[TASKS TO COMPLETE]:
**A)** Transcribe the cooker wiring post, starting with "In uk.d-i-y, Gary" and going on through "know nothing about.".
**B)** Pick up the post on wiring a separate hob and oven from where it stops and continue it.

[SUPPLIED TEXT]:
----
In uk.d-i-y, Gary wrote:

So you advise to wire from the DP switch in 2.5mm cable even though the
whole circuit is backed up by a 32A MCB?
Don't play with something you know nothing about.


"Advise" is over-strong, but it's both within the letter of the regs and
consistent with safe procedure. The two partloads are - if you read the
poster's original query - each going to draw no more than 24A (10 of your
best British keelowatts); and that's only under peak conditions when all
4 themostats/simmerstats on the hob cut in at once, or when both ovens
have their element thermostats switched on (e.g. when warming up) and
their fancy-dancy side-mounted auxilliary browning elements switched on
(or whatever else is in there to get the full load up to 10kW). Like I
said, if buying new anyway then 4mmsq would give a bigger margin for
safe operation; full paranoia would be 6mmsq all the way through, Just
In Case some other occupant at a later date decided to attach an all-in-one
older-style freestanding cooker to just one arm of the circuit beyond
the DP switch; but 2.5mmsq for the short (earth loop impedance considerations)
downstream sections to separate hob & oven *is* permissible, safe, and
practised, where the loads are as the original poster described.
----
[DATASET EXCERPT]:
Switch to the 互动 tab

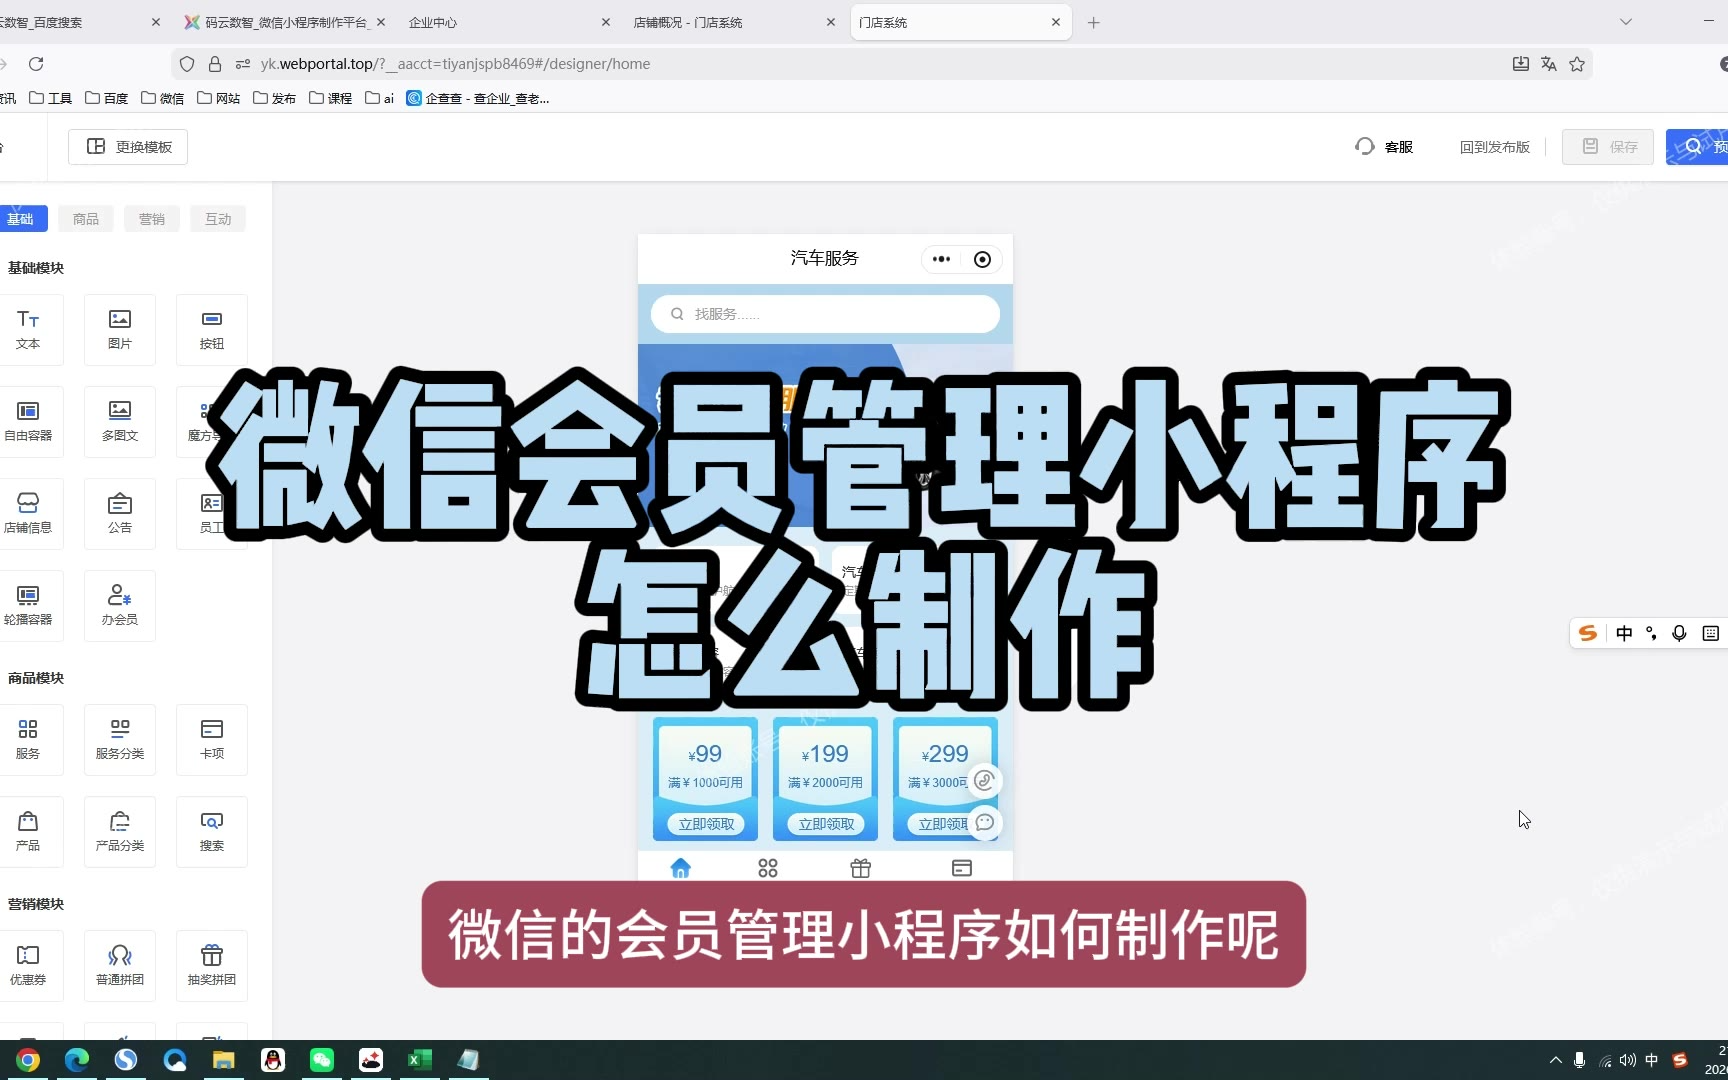point(218,219)
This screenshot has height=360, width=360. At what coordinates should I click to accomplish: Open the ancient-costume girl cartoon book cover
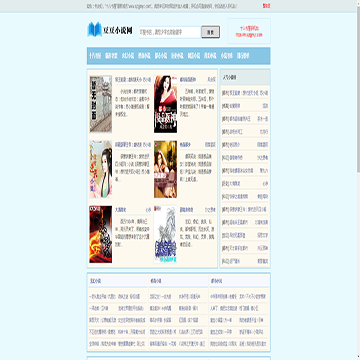click(101, 169)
----
[ANSWERS FOR THIS EXERCISE]:
**A)**
In uk.d-i-y, Gary wrote:

So you advise to wire from the DP switch in 2.5mm cable even though the
whole circuit is backed up by a 32A MCB?
Don't play with something you know nothing about.

**B)**
These are thermostatically controlled loads, which have no way of causing
an overload beyond the rated power, and even in "full" use draw well under
the full rated power when considered over timescales of minutes: very
different from either a socket circuit, where multiple unknown loads can be
plugged in, or motor circuits where a stall or excess mechanical load can
cause a higher current to flow for a sustained period. And in just such
cases, the Regs foresee and allow for - and qualified penny-penching
circuit design engineers looking to cut another 60p off the materials
costs for the next Barratt box take full advantage of - sizing of conductors
according to the peak load, rather than according to the protective device.
You may not find it pretty; you may argue that it's cutting close to the
edge; and that it's a safe simplification to adopt the simpler principle
"all conductors should be capable of carrying for an indefinite period the
nominal current of the protective device" (In in Regs-speak). But that's
*not* the full story on either what the Regs say or what economical
engineering practice does to balance cost against compliance; and the
tweaks about "nature of the load" allowing sizing by design current rather
than nominal are used internally in equipment wiring (you don't think those
hob elements have 6mmsq conductors leading to them, do you?), and in the
widespread Continental practice of 0.75mmsq appliance flex, unfused,
connecting into 16A radial circuits with no closer fusing, as well as this
particular case of splitting out feeds to Modern Kitchen Hob-n-Oven
splitlevel units.

Still, don't mind me: I probably don't know what I'm talking about; and
probably never wired nuttin'...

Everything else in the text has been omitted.